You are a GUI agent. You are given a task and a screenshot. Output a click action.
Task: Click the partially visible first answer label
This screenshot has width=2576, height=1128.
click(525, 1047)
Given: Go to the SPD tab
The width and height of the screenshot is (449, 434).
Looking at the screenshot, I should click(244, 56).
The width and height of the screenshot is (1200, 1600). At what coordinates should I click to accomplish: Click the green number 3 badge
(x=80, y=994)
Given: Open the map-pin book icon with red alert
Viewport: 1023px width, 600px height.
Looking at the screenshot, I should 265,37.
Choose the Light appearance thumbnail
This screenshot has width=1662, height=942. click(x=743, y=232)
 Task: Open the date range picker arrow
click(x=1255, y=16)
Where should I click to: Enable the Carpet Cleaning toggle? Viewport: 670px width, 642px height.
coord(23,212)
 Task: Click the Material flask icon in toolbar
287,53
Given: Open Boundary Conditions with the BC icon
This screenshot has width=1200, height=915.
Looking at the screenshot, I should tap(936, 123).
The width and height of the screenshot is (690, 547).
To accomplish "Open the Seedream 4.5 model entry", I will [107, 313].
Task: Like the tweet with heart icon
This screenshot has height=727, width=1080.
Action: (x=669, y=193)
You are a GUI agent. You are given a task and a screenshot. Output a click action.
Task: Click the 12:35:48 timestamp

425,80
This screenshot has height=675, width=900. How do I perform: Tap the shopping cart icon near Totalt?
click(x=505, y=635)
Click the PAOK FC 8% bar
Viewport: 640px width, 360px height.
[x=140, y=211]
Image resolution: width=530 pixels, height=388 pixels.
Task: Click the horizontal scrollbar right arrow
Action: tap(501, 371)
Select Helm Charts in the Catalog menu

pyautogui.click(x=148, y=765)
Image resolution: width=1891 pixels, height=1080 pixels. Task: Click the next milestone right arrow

◇ ◇ ◇ ◇ ◇ ◇ ◇

> _The problem_: Copy out exactly the lines that run from the one holding "Task: Open the date range picker arrow" through the end of the data above.

> _Exercise answer_:
 Task: Open the date range picker arrow
click(x=1255, y=16)
Where should I click to: Enable the Carpet Cleaning toggle? Viewport: 670px width, 642px height.
coord(23,212)
 Task: Click the Material flask icon in toolbar
287,53
Given: Open Boundary Conditions with the BC icon
This screenshot has width=1200, height=915.
Looking at the screenshot, I should tap(936, 123).
The width and height of the screenshot is (690, 547).
To accomplish "Open the Seedream 4.5 model entry", I will [107, 313].
Task: Like the tweet with heart icon
This screenshot has height=727, width=1080.
Action: (x=669, y=193)
You are a GUI agent. You are given a task and a screenshot. Output a click action.
Task: Click the 12:35:48 timestamp

425,80
This screenshot has height=675, width=900. How do I perform: Tap the shopping cart icon near Totalt?
click(x=505, y=635)
Click the PAOK FC 8% bar
Viewport: 640px width, 360px height.
[x=140, y=211]
Image resolution: width=530 pixels, height=388 pixels.
Task: Click the horizontal scrollbar right arrow
Action: tap(501, 371)
Select Helm Charts in the Catalog menu

pyautogui.click(x=148, y=765)
Image resolution: width=1891 pixels, height=1080 pixels. Task: Click the next milestone right arrow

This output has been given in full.